昨年初開催となった東京会場のチケットは発売後すぐに完売し、2万人の来場者が独特のモーター音と、観客席とコースが近いからこそ感じられるスピード感を楽しみました。排出ガスも大きな音も出ないEVだからこそ、市街地でのレース観戦ができるようになったといえます。

公道での開催がフォーミュラEの特徴の一つ
車両は全チームとも同一形状で、今シーズンからは3世代の進化系となる新型マシン「Gen3 Evo」が導入されています。これまでのGen3をベースとしつつ、パフォーマンスや持続可能性、エネルギー効率で高基準の改良が施されており、特にスタートから時速100kmの加速までには1.86秒しかかかりません。
また、従来の車両は後輪をモーターで駆動する後輪駆動車でしたが、予選や決勝のスタート時、またアタックモードの使用時にのみ四輪駆動化するように変更されました。加えて、今シーズンからは前輪のモーターを発電に使用することができるようになりました。
「アタックモード」と呼ばれる走行では、通常の300kWの最高出力から50kWを追加し350kWで走ることができます。ただし、アタックモードを使用するためにドライバーはレーシングラインを外れたところに設定されるゾーンを通過する必要があります。ドライバーがハードに攻めたい場合、数周にわたってこのモードを使用しています。
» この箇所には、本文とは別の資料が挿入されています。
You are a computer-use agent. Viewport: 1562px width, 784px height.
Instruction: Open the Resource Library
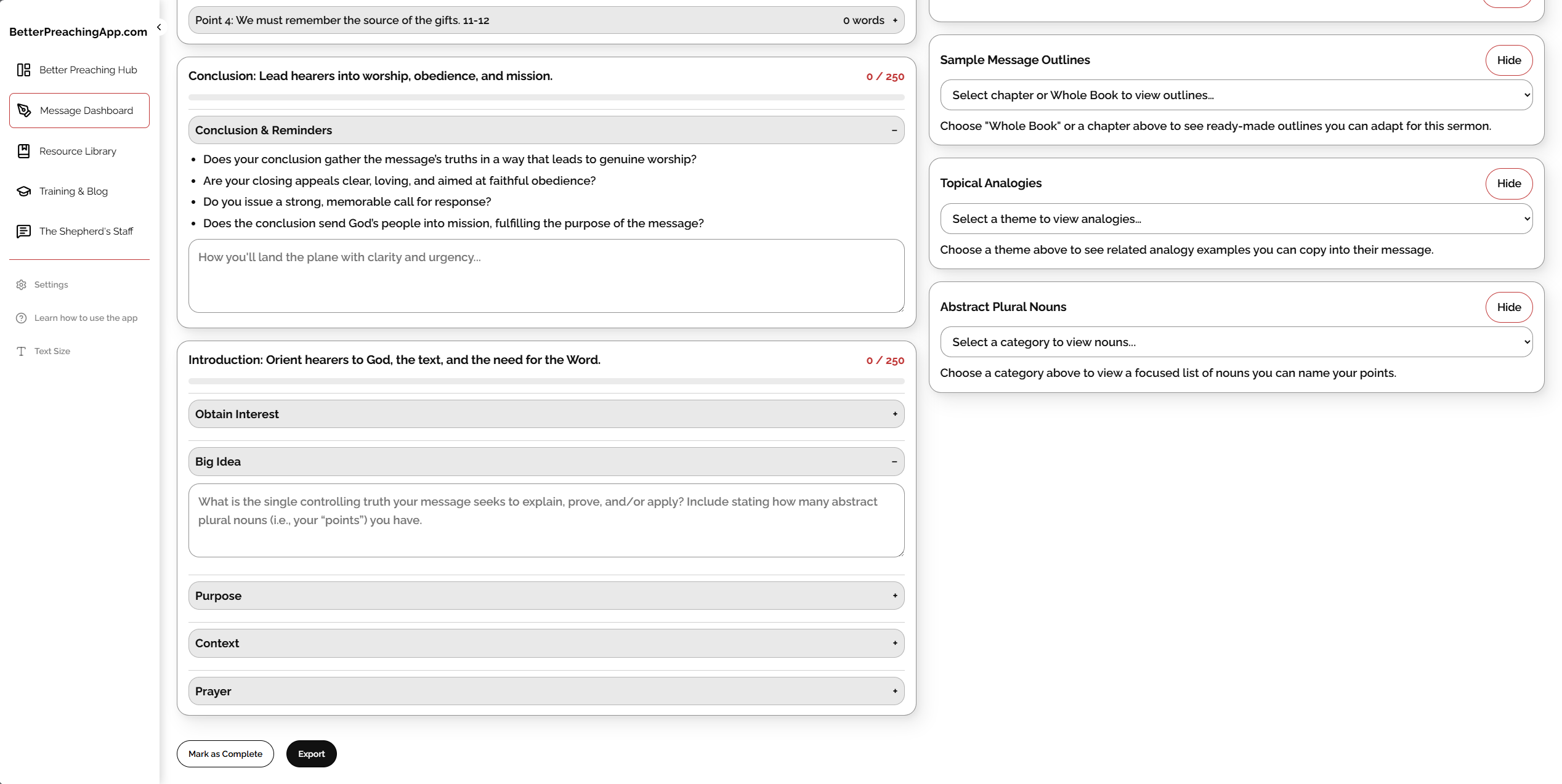click(x=78, y=151)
今シーズン第3戦から「ダブルヘッダー」形式のレースで導入された、最新鋭のバッテリーと充電技術を使用した「ピットブースト」では、ピットストップ中に1回30秒間、10%(3.85kw)のエネルギーチャージを行うことができ、アタックモードと同様の350kWの出力をブーストすることができるようになりました。アタックモードと合わせ、新導入のピットブーストの使用タイミングがレースのカギを握ることになりそうです。
日本のメーカーでは、日産がシーズン5(2018/2019)からフォーミュラEに参戦しており、昨シーズン(シーズン10)は2大会で優勝を飾りました。東京大会でも予選ではポールポジション、決勝では2位表彰台を獲得。今シーズンもすでに第2戦、第4戦、第6戦で優勝し、 現在はオリバー・ローランド選手がドライバーズランキングで首位、チームランキングでは2位に位置しています。
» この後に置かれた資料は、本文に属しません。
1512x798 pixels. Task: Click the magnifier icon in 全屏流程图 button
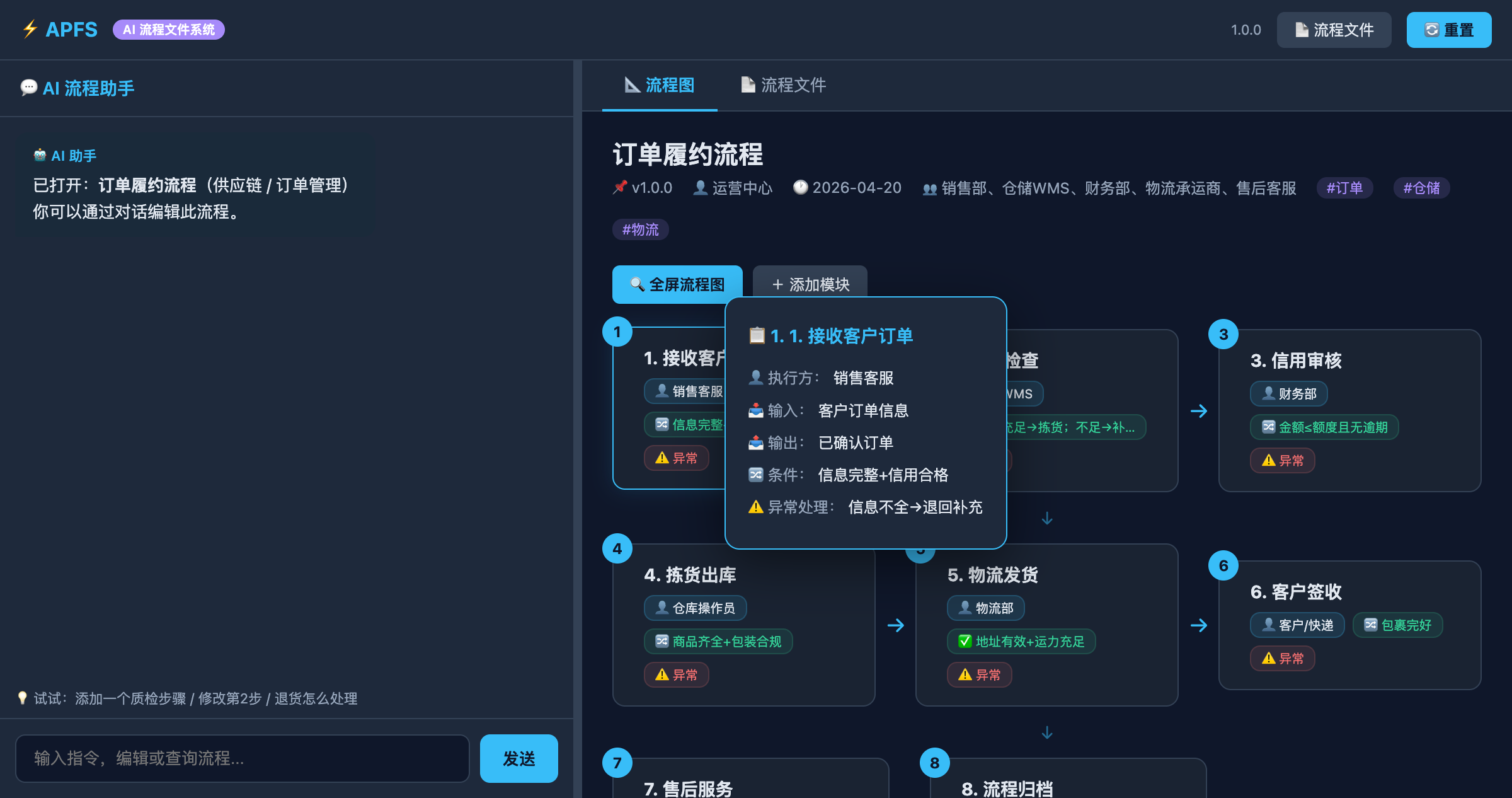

本年モナコでの第6戦で優勝したオリバー・ローランド選手(日産フォーミュラEチーム)
また今シーズンから参戦となる、ヤマハ発動機が電動パワートレインを供給しているローラ・ヤマハABTフォーミュラEチームは4月の米国・マイアミ大会で2位となり、初の表彰台を飾りました。

本年マイアミ大会で2位表彰台を獲得した「ローラ・ヤマハABTフォーミュラEチーム」
フォーミュラEは、F1、WRCなどとは一線を画すレースとして世界から注目を集めています。世界最速のEVが市街地を舞台に競い合う光景は、サーキットでのエンジン車のレースとはまた違った迫力があります。東京の湾岸で行われるフォーミュラEをぜひ体感してみてはいかがでしょうか。